Dicas de especialista
- A maquete da cidade de 1830 (Maqueta de León Gil de Palacio) é, sem dúvida, o objeto mais impressionante do acervo. Reserve de 10 a 15 minutos para apreciá-la e tente identificar as ruas por onde você já passou.
- A exposição temporária no térreo muda com frequência e às vezes é muito boa mesmo. Antes de visitar, dê uma olhada na página do museu no site do Ayuntamiento de Madrid para ver o que está em cartaz.
- Chegue às 10h em um dia de semana para fotografar a fachada barroca com a luz da manhã, antes do movimento na Fuencarral aumentar.
- O museu mantém a política de entrada gratuita o ano todo, inclusive para exposições temporárias — o que é bastante incomum para uma instituição municipal dessa qualidade.
- Se você for visitar no verão, fique atento ao horário de fechamento às 19h, vigente de 15 de junho a 15 de setembro. É fácil errar o cálculo se você estiver consultando informações de outras épocas do ano.
Para quem é Museo de Historia de Madrid?
- Viajantes em sua primeira visita prolongada a Madri que querem contexto histórico antes de explorar o centro da cidade
- Entusiastas de arquitetura interessados no Barroco espanhol, especificamente no estilo churrigueresco de Pedro de Ribera
- Viajantes com orçamento limitado: a entrada gratuita faz deste um dos programas com melhor custo-benefício em Madri
- Apaixonados por história que já visitaram os grandes museus de arte e querem algo mais voltado à cidade e à cultura documental
- Visitantes com meio dia livre em Malasaña que buscam um programa cultural no bairro
Atrações próximas
Outras coisas para ver em Malasaña:
- Centro Cultural Conde Duque
Instalado num antigo quartel real do século XVIII no coração de Malasaña, o Centro Cultural Conde Duque é um dos espaços culturais públicos mais impressionantes de Madrid.
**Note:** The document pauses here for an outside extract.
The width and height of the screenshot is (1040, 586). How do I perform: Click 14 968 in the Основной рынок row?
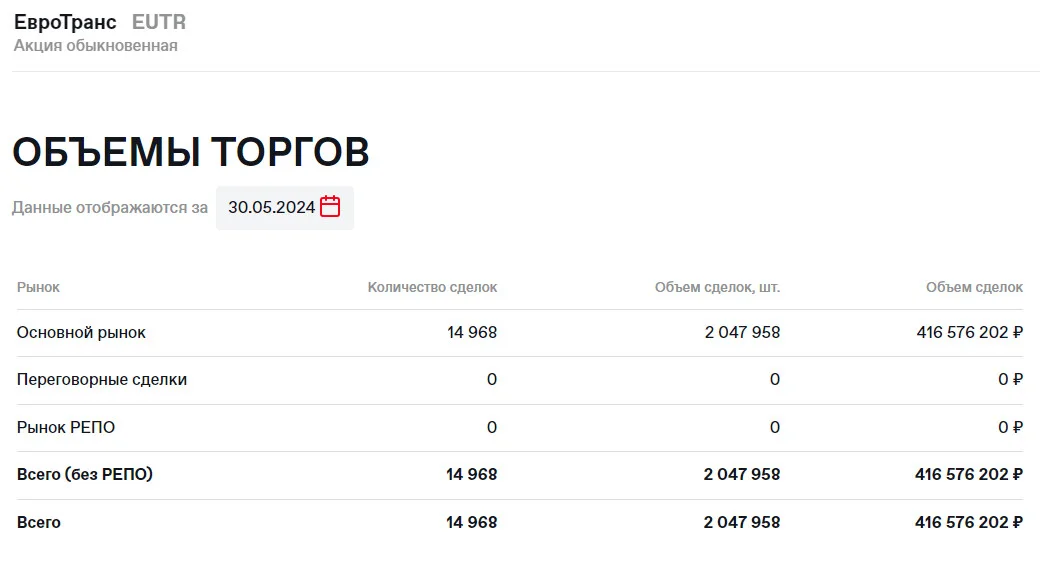click(472, 332)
Com cerca de 58.000 m² dedicados a exposições, teatro, música e eventos comunitários — a maior parte de entrada gratuita —, vale muito a pena para quem quer ir além do circuito turístico convencional.
- Mercado de San Ildefonso
O Mercado de San Ildefonso, na Calle Fuencarral, é o primeiro mercado vertical de street food de Madri, distribuído em três andares com cerca de 16 a 20 barracas gastronômicas, três bares e duas terraços semi-cobertos. A entrada é gratuita. A comida você paga — mas a atmosfera faz parte do programa.
- Museo del Romanticismo
O Museo del Romanticismo é a janela mais bem preservada de Madrid para a vida burguesa do século XIX, instalado em um palácio de 1776 no bairro de Malasaña. Com móveis originais, objetos pessoais e pinturas da época dispostos como numa casa habitada, o museu recompensa quem visita com calma e curiosidade muito mais do que a maioria das grandes instituições da cidade.
- Plaza de Dos de Mayo
A Plaza del Dos de Mayo é uma praça pública aberta e gratuita no bairro de Malasaña, em Madri, que marca o local do levante de 1808 contra Napoleão. Com um arco monumental e as estátuas dos Capitães Daoíz e Velarde, ela vai de jardim tranquilo pela manhã a ponto de encontro animado à tarde.